Change of governing law
Permits the Trustee to change the legal jurisdiction governing the trust, under certain conditions that protect its legality and purpose.
Irrevocability
Confirms that the trust, once created, cannot be revoked or undone.
Exclusions and limitations
Prevents the misuse of trust assets by ensuring they cannot benefit the Company, except where explicitly permitted.
Assignment and other dealings
Restricts the transfer or assignment of rights under the deed to preserve the personal nature of trust entitlements.
Notices
Lays out the methods and timing for sending official communications between the parties.
Claimants' obligations
Requires anyone seeking a benefit from the trust to provide necessary information and allows deductions for taxes or care-related payments.
Counterparts
Allows the deed to be signed in multiple copies, each of which counts as an original, and permits electronic signing and delivery.
Schedule 1 - Additional powers of Trustee
Provides a list of supplementary powers for managing trust assets, including investment decisions, granting options, borrowing funds, paying taxes, and delegating administrative functions.
EOT company articles
The rulebook for the EOT company.
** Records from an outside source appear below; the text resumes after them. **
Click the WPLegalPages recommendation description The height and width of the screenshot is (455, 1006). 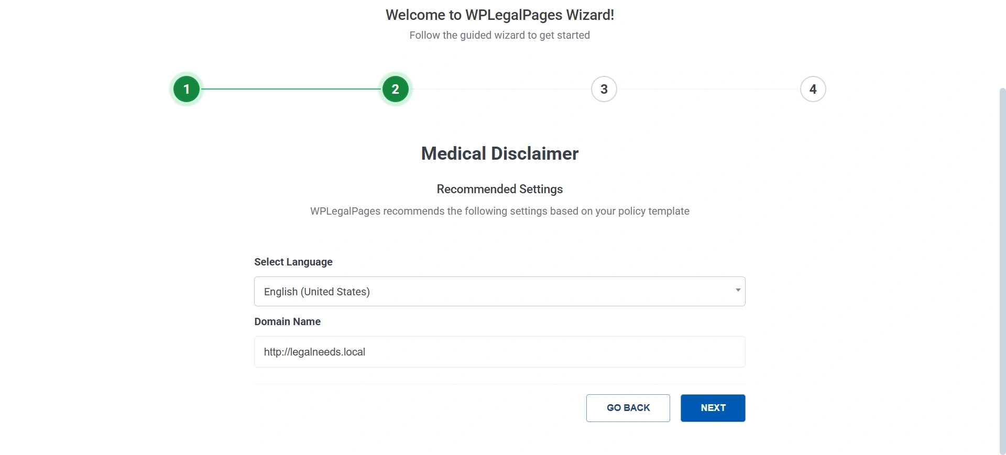(499, 212)
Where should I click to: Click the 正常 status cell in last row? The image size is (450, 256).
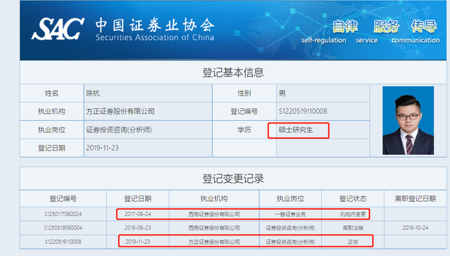(x=353, y=242)
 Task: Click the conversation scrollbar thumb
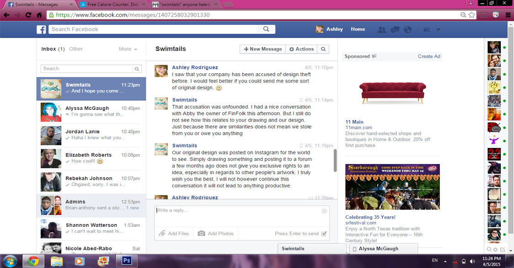(x=335, y=160)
Setting out how the company is run, who has what powers, and how decisions get made.
Document summary
Introduction
Establishes the legal framework, terminology, and interpretive rules governing the Articles, ensuring consistency and clarity throughout the document.
Object
Defines the Trust Company's sole purpose as acting as the corporate trustee of an Employee Ownership Trust or similar trust structure.
Powers
Authorises the Trust Company to undertake activities necessary or helpful to fulfilling its object, including financial and operational actions.
Income
Ensures all income is used solely to further the Trust Company's object and restricts distributions to members, with narrowly defined exceptions.
Winding up
Requires any remaining assets on dissolution to be transferred to a similar or charitable entity, not distributed to members.
Guarantee
Limits members’ financial liability to £1 and sets out the scope of their obligations if the company is wound up.
Number of Trust Directors
Mandates a minimum board structure with representation from employees, founders, and independents, and imposes residency and membership conditions.
Appointment and Removal of Trust Directors
Outlines how directors are appointed or removed across different categories, ensuring a controlled and balanced governance process.
Secretary
Grants directors the authority to appoint or remove a secretary, allowing flexibility in administrative arrangements.
Unanimous decisions
Allows directors to make decisions without a formal meeting if all eligible directors agree, enabling efficient decision-making.
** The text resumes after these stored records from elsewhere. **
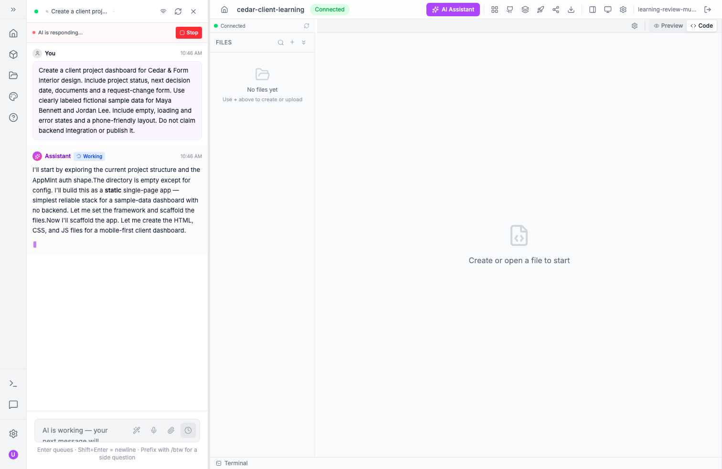
Task: Click the download project icon
Action: (571, 10)
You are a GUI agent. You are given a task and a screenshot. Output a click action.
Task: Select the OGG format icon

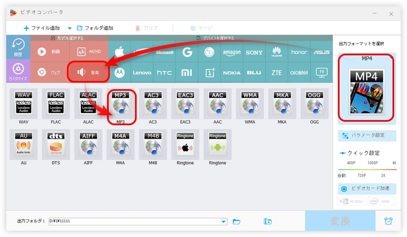coord(313,105)
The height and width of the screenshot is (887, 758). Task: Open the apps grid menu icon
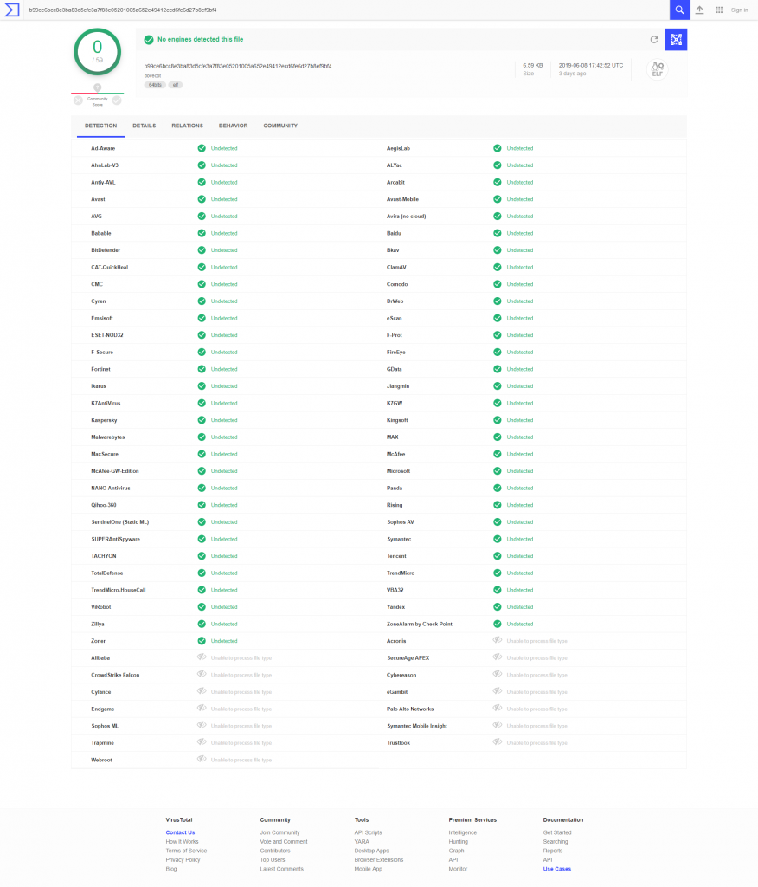(x=719, y=10)
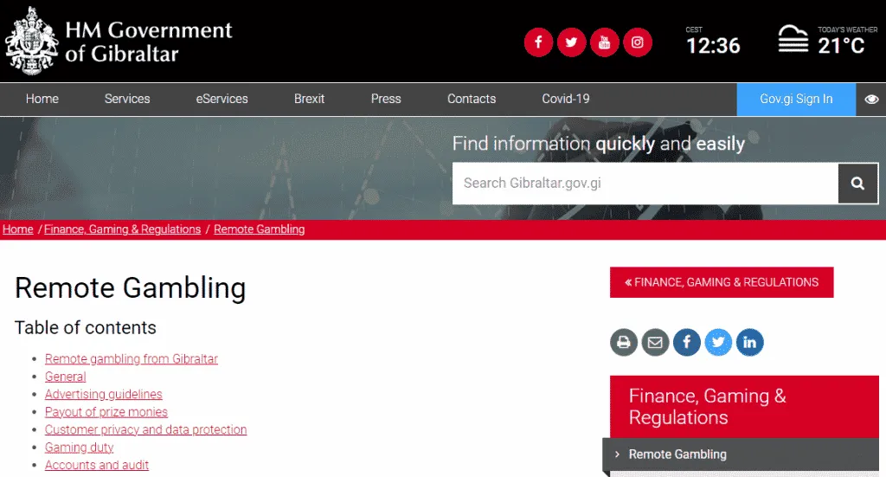Jump to the Gaming duty section
886x477 pixels.
pyautogui.click(x=79, y=448)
Calling a Trust Directors' meeting
Provides procedures for convening meetings and requires regular board meetings to support ongoing governance.
Quorum for Trust Directors' meetings
Defines the minimum attendance and participation needed for board meetings to proceed, including provisions to avoid deadlock.
Casting vote
Provides a mechanism to resolve tied votes by assigning the casting vote to the longest-serving Independent Director.
Trust Directors' conflicts of interest
Establishes how conflicts of interest are disclosed, managed, and authorised, promoting ethical and lawful governance.
Records of decisions to be kept
Requires directors to document decisions formally, creating a reliable governance record.
Membership
Restricts membership to current directors and automatically links it to their appointment and removal, simplifying membership management.
Transfer of Membership
Prevents voluntary membership transfers and outlines what happens if a sole member dies or becomes bankrupt.
Votes of members
Confirms each member’s equal voting rights at general meetings, supporting democratic decision-making.
Poll votes
Allows a poll to be requested for formal voting and clarifies how withdrawn demands affect vote outcomes.
Proxies
Details how proxy votes are submitted and modifies standard rules to ensure practical and flexible procedures.
Means of communication to be used
Specifies how official communications must be delivered and when they are deemed to be received, ensuring legal certainty.
Indemnity and insurance
Protects officers from personal financial loss resulting from their duties and permits insurance or financial support where allowed by law.
Changes to the Articles
Requires approval from both a supermajority of directors and the Company before any amendments can be made, safeguarding the constitution.
EOT company board minutes
These lay out the thought process and decisions made by “the trustees” (technically the directors of the corporate trustee company), approving the share purchase. They cover approving conflicts of interest, adoption of new EOT friendly articles, the purchase of target company shares from the previous owners, and steps agreed to establish the trust itself.
Document summary
Notice and quorum
Confirms that the meeting was validly convened and attended by enough directors to conduct official business.
Declarations of interest
Ensures transparency by requiring directors to disclose any personal interests related to the matters being discussed, in compliance with legal and constitutional obligations.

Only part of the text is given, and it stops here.